3 08 2010

Czeslaw Milosz was an author I was forcibly introduced to in Berkeley back in 2006.  I was distracted at the time by the usual things, and when the deadline came for reading his Visions of San Francisco Bay, I must admit I did him far less than justice.  However, I’ve decided to redeem that summer, so I bought one of his books.  In it, I read what instantly become one of my favorite pieces ever:

To get up in the morning and go to work, to be bound to people by the ties of love, friendship, or opposition — and all the time to realize that it was only meanwhile and make-believe.  For in him hope only was permanent and real, so strong that he was impatient with living.  He was to catch now, in a minute — to catch what?  A magic formula which contains all the truth about existence.  He would brush his teeth and it was just there, he would take a shower and practically pronounce it, had he not taken a bus, it would have revealed itself, and so on all day long.  Waking up at night, he felt he was working his way toward it through a thin curtain, but then, in that striving, he would fall asleep.

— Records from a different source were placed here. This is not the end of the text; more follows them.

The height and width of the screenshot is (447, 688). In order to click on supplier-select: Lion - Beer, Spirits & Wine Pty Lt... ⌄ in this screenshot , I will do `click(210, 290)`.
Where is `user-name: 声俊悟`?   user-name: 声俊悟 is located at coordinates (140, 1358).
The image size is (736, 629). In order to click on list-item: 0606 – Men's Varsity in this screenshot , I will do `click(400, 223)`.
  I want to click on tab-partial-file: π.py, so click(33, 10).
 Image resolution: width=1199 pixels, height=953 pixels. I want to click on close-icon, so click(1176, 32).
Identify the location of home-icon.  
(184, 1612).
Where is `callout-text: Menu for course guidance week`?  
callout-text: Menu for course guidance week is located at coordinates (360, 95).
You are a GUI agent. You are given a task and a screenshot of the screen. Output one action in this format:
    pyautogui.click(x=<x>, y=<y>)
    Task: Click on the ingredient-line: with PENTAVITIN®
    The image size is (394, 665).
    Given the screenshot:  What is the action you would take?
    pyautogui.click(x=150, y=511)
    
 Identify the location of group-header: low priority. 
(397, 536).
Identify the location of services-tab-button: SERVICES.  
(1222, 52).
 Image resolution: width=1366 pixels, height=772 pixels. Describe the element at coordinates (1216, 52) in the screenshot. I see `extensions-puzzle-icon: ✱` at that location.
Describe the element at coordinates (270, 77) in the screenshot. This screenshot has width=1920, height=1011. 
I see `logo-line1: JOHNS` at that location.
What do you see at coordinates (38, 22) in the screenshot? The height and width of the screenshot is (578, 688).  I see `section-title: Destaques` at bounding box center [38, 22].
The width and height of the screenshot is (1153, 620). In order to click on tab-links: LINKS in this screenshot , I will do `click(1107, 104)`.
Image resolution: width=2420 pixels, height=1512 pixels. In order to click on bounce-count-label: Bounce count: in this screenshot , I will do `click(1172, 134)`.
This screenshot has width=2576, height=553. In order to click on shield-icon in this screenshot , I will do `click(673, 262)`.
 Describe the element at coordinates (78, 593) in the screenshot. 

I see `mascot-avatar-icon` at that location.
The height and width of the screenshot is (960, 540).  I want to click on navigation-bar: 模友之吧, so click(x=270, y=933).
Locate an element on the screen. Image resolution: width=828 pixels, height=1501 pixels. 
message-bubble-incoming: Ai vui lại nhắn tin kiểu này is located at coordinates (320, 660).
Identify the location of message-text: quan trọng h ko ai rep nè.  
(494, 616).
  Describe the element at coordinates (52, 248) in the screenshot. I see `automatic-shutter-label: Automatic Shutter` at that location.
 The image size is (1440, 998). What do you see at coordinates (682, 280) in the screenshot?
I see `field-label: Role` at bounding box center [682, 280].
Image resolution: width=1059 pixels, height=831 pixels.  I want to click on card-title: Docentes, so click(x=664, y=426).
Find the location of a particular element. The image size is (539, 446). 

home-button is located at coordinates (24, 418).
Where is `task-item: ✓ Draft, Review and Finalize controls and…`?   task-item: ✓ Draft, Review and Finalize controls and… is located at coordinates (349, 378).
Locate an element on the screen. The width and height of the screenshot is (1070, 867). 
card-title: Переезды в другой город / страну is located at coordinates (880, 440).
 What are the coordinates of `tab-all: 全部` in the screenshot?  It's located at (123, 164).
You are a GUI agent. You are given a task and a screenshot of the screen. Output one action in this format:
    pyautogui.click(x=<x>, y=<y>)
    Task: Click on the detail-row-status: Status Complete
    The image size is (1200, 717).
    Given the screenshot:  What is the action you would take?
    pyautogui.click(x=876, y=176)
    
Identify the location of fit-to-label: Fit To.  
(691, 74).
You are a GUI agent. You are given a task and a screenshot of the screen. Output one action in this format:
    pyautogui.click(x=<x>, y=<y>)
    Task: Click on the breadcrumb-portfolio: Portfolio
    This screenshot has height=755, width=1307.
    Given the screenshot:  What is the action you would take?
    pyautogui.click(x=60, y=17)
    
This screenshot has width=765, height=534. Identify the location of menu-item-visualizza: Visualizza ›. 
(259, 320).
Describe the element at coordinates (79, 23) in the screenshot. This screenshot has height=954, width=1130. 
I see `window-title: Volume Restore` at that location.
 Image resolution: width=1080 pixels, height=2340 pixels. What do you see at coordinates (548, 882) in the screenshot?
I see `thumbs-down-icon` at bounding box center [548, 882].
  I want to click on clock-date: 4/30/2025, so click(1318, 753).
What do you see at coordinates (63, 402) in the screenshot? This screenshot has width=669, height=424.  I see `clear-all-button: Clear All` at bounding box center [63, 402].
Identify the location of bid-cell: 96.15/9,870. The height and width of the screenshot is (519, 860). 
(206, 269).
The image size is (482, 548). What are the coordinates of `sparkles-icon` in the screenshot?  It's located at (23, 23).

He did not regard kindly this affliction of his.  He agreed with the opinion that he should be here — entirely present, in a given place and moment, attentive to the needs of those who were close to him and fulfilling their expectations.  To think that they were just for meanwhile and that he practiced with them a make-believe was to harm them, yet he was unable to renounce the thought that, really, he had no time for life with them.